A reflected sound wave, or reflection, means that a sound wave
bounces, or “reflects”, from any object only once.
Resonance is the phenomena of multiple reflections at a specific
wavelength. All rooms have resonances because sound waves always
reflect from the hard surfaces – the walls, ceiling, and floor – of the room.
Sound Waves in
a Room
In a typical listening room, you hear only a small amount of the sound
directly from the speakers. Most of the sound you hear is reflected off of
the walls, floor, and ceiling, in addition to reflections from the furniture,
windows, door openings, and people present in the room.
To put it simply, think of sound waves as moving objects. The wavelength
of audible sound can be as long 54 feet (20Hz) or as short as 0.667 inches
(20kHz). A good general principle to remember is that if the wavelength is
longer than the size of the object, the wave will pass around the object as
if it wasn’t there. If the wavelength is shorter, strong reflections will occur.

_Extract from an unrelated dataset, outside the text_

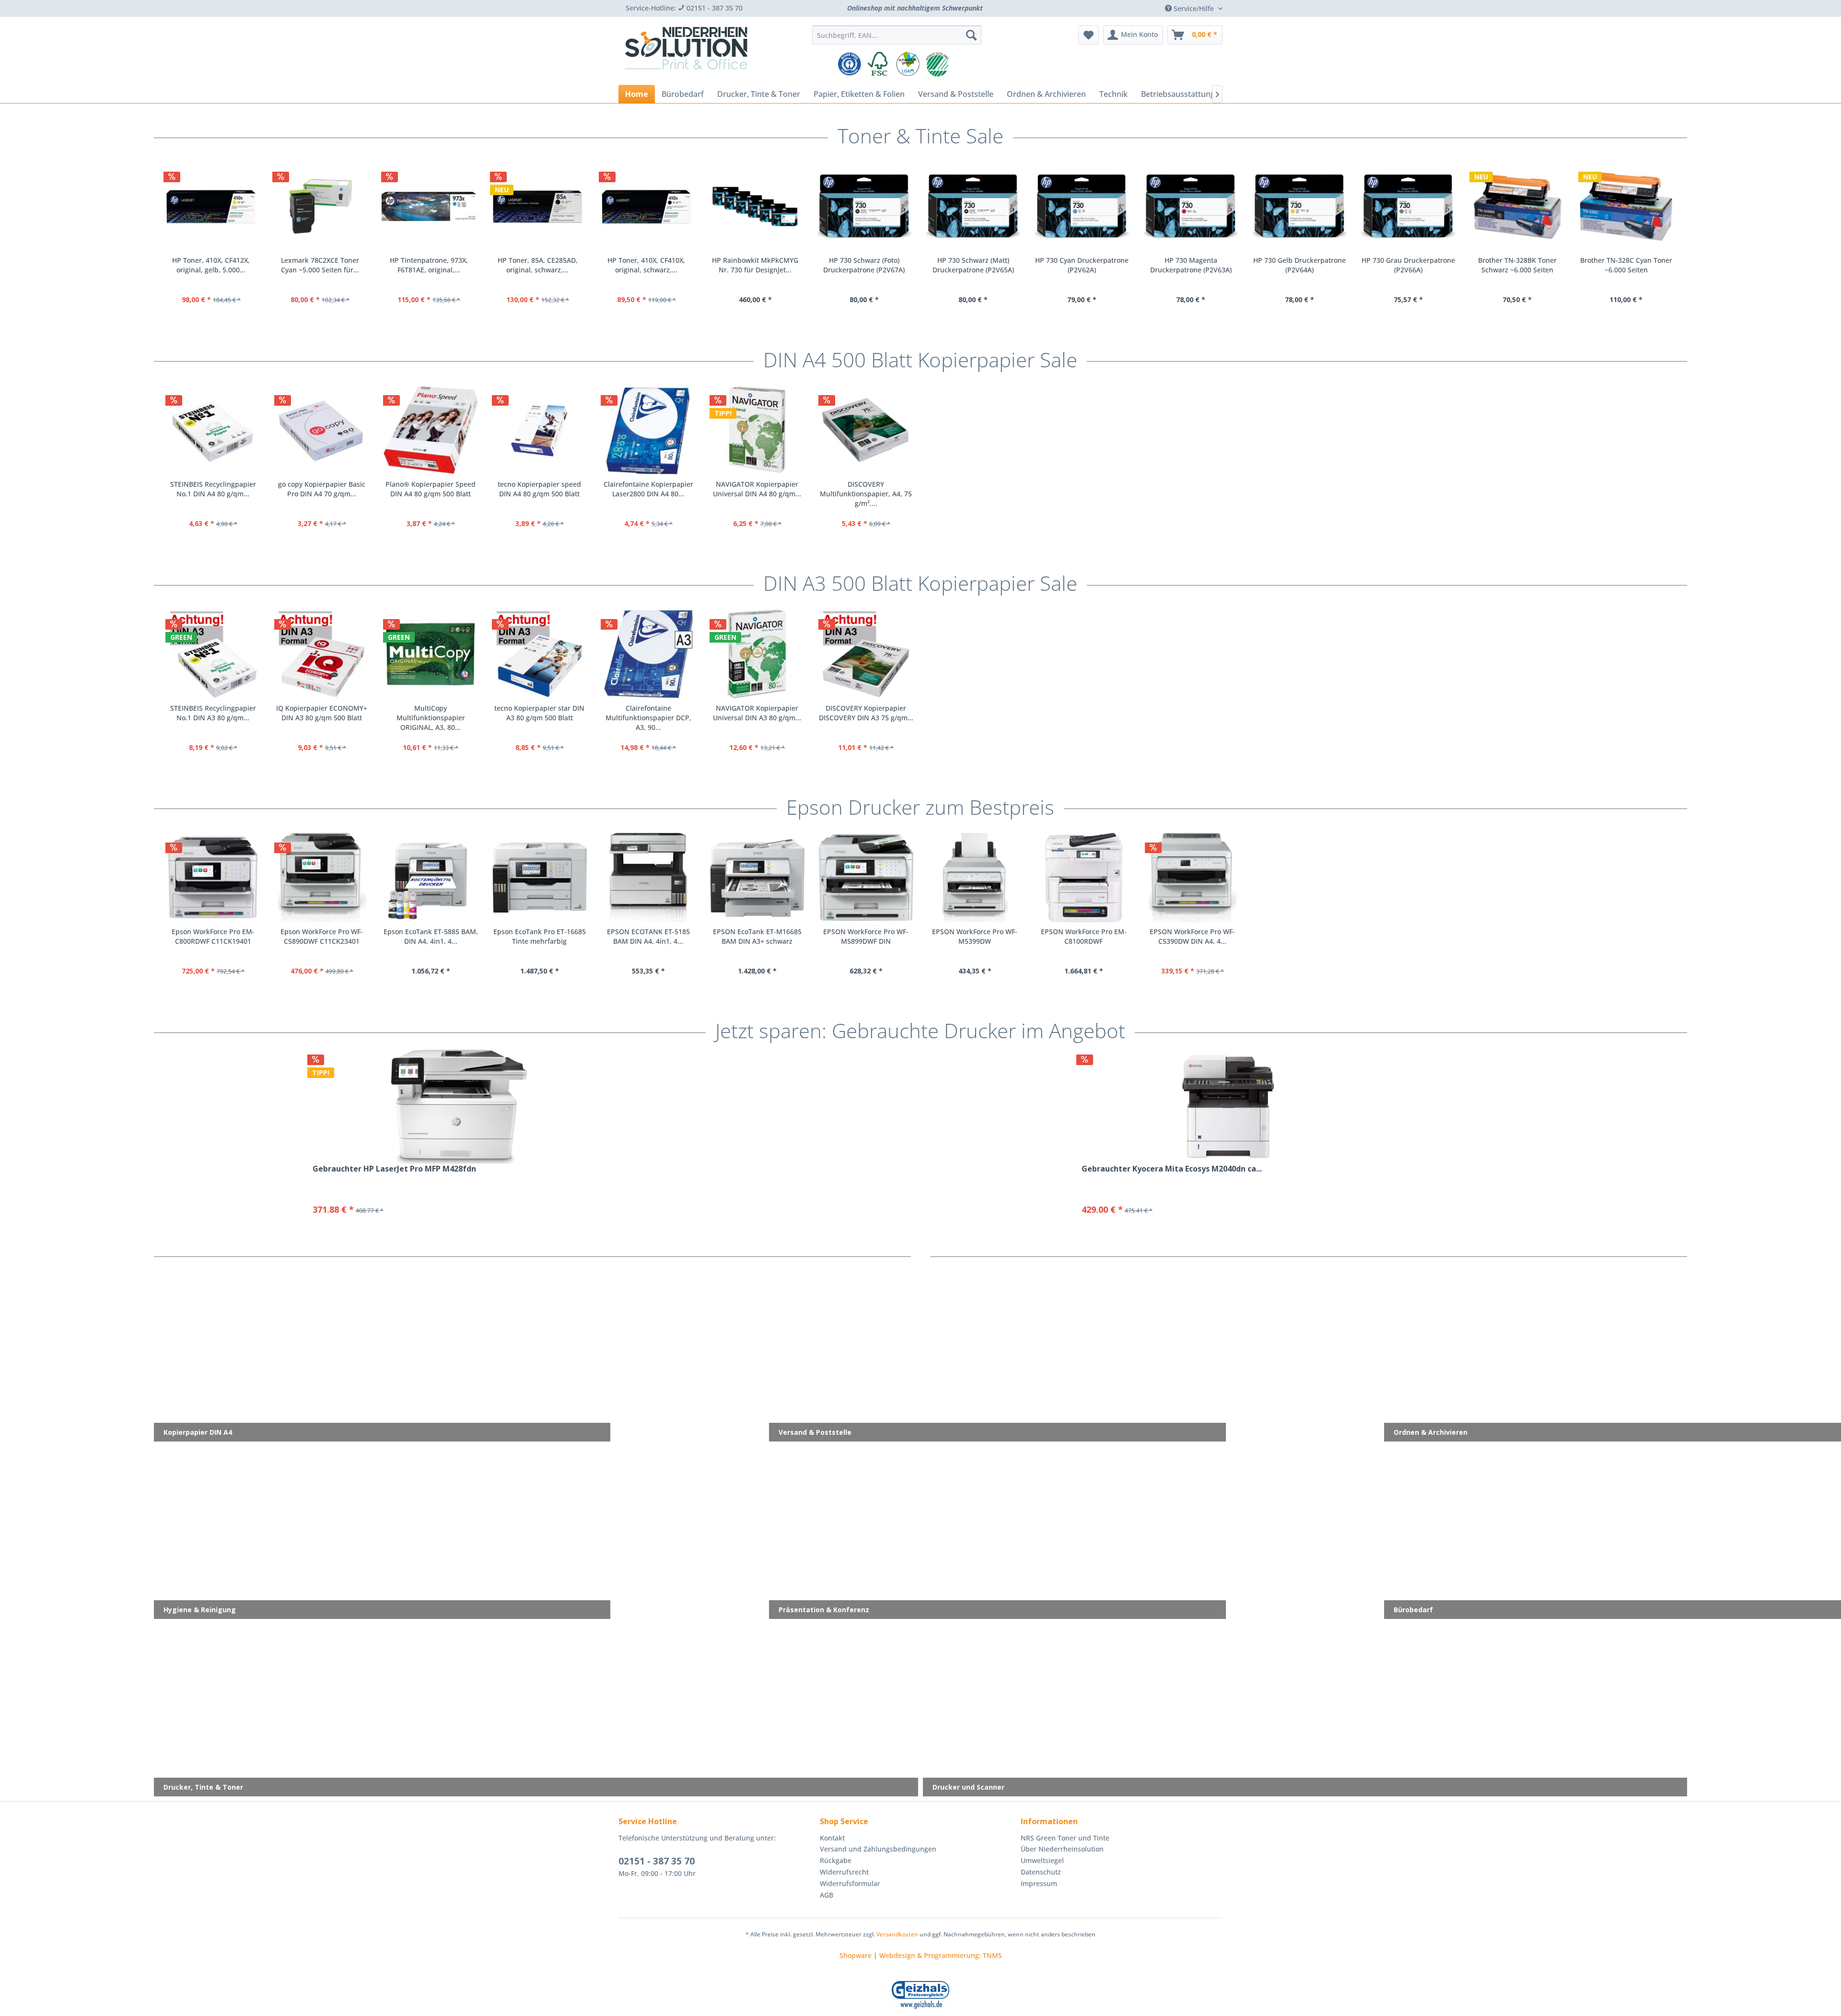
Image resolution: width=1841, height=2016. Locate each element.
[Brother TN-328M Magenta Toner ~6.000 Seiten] (1198, 206)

For example, the wavelength of 100Hz is 11 feet, so it will pass around
any person standing in a room. However, the wavelength of 1kHz is only
1.1 feet, so it will bounce, or reflect, off of almost everything solid –
people, walls, furniture – in its path. In short, what this means is that
while the 1kHz sound wave has lots of scattered reflections within the
room, the 100Hz sound wave will actually resonate more because its
wavelength is closer to the size of the room.